*PROBLEM DETAILS*: For each line below that holds the string "will", add one to a tally; report that tally alone.

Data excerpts
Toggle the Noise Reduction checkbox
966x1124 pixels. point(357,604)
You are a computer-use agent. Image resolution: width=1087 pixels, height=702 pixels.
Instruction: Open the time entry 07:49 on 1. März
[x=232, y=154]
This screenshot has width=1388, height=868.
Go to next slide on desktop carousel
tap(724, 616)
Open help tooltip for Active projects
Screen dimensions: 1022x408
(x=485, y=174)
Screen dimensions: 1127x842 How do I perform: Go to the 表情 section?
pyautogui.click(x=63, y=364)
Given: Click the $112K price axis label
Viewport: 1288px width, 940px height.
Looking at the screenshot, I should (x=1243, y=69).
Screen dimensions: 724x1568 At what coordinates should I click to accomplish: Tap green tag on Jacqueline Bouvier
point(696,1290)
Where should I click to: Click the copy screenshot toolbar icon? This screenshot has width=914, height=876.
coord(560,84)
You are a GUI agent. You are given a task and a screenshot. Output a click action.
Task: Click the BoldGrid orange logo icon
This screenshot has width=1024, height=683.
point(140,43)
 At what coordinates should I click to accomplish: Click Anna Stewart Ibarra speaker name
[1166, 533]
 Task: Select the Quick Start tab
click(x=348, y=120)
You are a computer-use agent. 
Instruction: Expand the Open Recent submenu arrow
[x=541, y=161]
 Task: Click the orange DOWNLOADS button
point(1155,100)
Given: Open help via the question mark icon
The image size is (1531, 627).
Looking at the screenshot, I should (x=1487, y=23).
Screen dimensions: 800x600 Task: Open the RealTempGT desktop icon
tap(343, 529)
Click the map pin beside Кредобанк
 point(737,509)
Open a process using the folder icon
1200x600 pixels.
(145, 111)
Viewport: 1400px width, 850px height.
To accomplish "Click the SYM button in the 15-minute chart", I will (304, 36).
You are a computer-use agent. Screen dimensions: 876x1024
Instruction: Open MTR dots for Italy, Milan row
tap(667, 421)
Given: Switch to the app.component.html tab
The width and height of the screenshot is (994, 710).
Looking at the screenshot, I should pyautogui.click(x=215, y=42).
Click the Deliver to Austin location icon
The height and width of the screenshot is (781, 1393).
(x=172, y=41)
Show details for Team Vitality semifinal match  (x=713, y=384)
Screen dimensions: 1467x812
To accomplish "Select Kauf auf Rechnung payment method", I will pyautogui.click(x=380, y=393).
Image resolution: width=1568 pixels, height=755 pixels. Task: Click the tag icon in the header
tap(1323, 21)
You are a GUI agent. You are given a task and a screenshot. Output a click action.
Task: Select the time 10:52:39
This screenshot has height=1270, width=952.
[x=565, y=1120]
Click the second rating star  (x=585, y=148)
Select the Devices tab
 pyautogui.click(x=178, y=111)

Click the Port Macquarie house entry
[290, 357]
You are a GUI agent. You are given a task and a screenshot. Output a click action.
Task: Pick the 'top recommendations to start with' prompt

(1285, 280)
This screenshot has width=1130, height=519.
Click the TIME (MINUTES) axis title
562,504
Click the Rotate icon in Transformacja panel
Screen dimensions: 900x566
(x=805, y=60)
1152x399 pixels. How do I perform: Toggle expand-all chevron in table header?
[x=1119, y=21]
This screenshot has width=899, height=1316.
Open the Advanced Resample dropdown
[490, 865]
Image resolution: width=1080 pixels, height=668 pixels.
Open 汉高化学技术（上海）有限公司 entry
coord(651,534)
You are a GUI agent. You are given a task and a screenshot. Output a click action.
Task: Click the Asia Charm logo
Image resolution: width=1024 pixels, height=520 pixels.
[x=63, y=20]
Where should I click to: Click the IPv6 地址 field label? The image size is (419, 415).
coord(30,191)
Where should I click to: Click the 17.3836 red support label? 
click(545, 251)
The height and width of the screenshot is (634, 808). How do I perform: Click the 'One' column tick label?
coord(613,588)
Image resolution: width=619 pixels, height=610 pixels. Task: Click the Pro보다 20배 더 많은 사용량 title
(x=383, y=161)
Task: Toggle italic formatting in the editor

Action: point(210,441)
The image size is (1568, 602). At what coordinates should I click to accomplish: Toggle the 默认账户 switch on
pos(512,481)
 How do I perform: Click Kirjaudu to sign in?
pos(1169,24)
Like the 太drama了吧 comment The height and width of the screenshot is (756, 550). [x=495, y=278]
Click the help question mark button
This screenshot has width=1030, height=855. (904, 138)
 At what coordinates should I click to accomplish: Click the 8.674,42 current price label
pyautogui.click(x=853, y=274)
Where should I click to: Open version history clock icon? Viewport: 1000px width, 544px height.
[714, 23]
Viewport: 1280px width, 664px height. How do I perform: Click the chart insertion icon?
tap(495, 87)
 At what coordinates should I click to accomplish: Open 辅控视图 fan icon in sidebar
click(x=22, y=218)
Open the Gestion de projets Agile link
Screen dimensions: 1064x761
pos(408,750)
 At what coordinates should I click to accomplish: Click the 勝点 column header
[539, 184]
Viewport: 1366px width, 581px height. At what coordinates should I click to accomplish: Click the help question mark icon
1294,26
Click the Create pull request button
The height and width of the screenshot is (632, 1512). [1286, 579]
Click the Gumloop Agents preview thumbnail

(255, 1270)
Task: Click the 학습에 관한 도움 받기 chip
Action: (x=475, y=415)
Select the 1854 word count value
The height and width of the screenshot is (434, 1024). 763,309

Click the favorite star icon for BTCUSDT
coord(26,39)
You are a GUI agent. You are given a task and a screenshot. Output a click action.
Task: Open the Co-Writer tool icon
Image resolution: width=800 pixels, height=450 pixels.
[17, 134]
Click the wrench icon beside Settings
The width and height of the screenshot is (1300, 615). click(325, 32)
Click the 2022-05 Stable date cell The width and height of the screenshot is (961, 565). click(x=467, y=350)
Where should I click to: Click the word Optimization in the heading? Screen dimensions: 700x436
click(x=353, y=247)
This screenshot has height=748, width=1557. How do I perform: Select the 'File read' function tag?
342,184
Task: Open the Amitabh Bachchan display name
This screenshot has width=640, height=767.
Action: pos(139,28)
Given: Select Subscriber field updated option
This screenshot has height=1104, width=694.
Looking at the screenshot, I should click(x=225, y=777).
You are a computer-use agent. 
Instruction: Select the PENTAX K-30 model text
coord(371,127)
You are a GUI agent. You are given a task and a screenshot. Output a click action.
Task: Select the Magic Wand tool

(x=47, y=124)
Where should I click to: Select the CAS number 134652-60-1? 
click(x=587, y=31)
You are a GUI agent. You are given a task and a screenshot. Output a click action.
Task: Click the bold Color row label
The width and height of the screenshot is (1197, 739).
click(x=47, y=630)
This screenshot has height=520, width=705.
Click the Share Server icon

*THE ANSWER*: 2